2
votes

I'm on NEST v6.3.1, ElasticSearch v6.4.2

I can't get my field to be indexed as a keyword.

I've tried both attributes:

[Keyword]
public string Suburb { get; set; }

and fluent:

client.CreateIndex(indexName, i => i
                .Mappings(ms => ms
                    .Map<Listing>(m => m
                        .Properties(ps => ps
                            .Keyword(k => k
                                .Name(n => n.Suburb)))
                        .AutoMap())
                    .Map<Agent>(m => m
                        .AutoMap())
                    .Map<BuildingDetails>(m => m
                        .AutoMap())
                    .Map<LandDetails>(m => m
                        .AutoMap())
                )
            );

Both result in the same thing:

{
  "listings": {
    "mappings": {
      "listing": {
        "properties": {          
          "suburb": {
            "type": "text",
            "fields": {
              "keyword": {
                "type": "keyword",
                "ignore_above": 256
              }
            }
          }
        }
      }
    }
  }
}

e.g doesn't match what i'm seeing here: https://www.elastic.co/guide/en/elasticsearch/client/net-api/current/attribute-mapping.html

Same thing happens when i try and use [GeoPoint]. Should be type geopoint, but it's mapped to floats:

"latLong": {
            "properties": {
              "lat": {
                "type": "float"
              },
              "lon": {
                "type": "float"
              }
            }
          }

So i'm missing something, just not sure what.

Any help?

Thanks

1

1 Answers

1
votes

The index likely already exists, and a field mapping cannot be updated.

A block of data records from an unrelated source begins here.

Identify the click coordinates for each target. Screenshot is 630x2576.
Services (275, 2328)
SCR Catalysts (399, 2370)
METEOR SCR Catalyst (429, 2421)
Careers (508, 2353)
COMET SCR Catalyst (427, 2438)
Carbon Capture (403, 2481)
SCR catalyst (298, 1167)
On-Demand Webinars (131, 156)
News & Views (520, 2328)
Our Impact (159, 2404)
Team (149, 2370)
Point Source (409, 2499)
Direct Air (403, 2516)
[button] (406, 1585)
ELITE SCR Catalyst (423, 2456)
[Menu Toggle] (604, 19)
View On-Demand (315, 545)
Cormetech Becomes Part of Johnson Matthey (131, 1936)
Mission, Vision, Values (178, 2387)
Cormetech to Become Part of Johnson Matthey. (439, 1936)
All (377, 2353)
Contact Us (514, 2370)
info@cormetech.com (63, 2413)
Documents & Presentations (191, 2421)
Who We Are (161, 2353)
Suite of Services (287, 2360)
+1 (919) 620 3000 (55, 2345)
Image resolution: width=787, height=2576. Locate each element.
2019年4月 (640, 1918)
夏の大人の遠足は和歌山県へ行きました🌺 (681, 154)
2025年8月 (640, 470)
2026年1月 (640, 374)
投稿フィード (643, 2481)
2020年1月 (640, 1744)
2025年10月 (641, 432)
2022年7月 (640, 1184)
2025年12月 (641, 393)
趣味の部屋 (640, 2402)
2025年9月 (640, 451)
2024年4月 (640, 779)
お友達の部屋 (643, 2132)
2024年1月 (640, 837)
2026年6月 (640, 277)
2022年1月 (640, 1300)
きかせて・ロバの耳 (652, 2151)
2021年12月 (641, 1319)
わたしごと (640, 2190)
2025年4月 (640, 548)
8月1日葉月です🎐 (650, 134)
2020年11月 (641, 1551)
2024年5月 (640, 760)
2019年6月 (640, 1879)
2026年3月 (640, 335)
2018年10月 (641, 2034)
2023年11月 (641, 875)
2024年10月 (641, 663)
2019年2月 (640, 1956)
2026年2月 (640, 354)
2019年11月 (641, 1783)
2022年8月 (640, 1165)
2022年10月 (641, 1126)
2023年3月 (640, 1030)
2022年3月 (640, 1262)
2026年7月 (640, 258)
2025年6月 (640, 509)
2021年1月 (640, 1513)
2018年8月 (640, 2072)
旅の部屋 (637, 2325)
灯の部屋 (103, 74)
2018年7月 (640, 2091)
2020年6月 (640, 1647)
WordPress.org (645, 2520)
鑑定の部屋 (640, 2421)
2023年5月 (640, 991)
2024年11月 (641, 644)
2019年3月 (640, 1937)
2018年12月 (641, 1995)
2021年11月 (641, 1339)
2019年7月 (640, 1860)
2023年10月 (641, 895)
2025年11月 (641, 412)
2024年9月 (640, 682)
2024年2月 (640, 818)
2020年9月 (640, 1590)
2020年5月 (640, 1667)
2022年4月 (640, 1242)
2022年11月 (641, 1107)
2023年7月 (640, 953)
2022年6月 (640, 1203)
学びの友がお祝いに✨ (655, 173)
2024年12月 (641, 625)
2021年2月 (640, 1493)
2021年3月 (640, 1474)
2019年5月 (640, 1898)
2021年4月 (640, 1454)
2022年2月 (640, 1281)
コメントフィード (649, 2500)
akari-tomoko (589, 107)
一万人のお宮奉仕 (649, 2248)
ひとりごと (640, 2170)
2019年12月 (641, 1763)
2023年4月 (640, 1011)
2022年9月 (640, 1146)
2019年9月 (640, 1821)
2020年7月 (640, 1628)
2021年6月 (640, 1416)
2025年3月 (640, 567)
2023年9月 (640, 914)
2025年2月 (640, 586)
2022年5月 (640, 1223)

Check .IsValid on the response from the create index call, and if invalid, take a look at the error and reason. You likely need to delete the index and create again.

Also note that multiple type mappings in one index is not allowed in Elasticsearch 6.x, and will fail. Either create separate indices for different types, or, if the types have the same field structure and you wish to index/analyze them in the same way, you may consider introducing an additional discriminator field.